> [Data extract]

++++++

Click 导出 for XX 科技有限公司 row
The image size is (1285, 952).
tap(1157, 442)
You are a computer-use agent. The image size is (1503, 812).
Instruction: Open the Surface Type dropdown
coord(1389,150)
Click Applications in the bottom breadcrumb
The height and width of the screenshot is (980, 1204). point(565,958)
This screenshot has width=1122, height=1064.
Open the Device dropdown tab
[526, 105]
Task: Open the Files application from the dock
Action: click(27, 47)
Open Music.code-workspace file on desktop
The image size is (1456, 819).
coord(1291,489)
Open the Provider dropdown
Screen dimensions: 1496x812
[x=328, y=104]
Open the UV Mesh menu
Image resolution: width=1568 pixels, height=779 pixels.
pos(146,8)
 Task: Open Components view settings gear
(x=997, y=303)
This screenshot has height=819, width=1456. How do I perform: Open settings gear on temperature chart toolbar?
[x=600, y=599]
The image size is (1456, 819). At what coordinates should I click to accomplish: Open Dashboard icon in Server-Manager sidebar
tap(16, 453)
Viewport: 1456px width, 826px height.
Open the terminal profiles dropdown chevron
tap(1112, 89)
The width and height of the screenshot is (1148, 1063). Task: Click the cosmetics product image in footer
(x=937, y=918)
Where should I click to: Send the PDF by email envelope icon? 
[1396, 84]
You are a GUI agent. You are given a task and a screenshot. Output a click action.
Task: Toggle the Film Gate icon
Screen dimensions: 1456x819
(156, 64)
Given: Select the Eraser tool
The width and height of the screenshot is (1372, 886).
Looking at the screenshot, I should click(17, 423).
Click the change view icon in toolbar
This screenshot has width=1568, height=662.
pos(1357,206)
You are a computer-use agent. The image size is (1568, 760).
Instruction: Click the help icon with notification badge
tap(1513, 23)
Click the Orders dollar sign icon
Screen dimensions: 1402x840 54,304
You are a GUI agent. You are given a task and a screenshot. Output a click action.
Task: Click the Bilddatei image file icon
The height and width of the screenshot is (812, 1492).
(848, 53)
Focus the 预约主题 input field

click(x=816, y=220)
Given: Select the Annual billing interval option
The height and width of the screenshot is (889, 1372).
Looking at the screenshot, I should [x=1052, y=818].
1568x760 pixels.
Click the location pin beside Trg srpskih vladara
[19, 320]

++++++

> [What the task requires]
Examine the listing and count its lines containing the word "computer". State the count alone.

> [Answer space]
2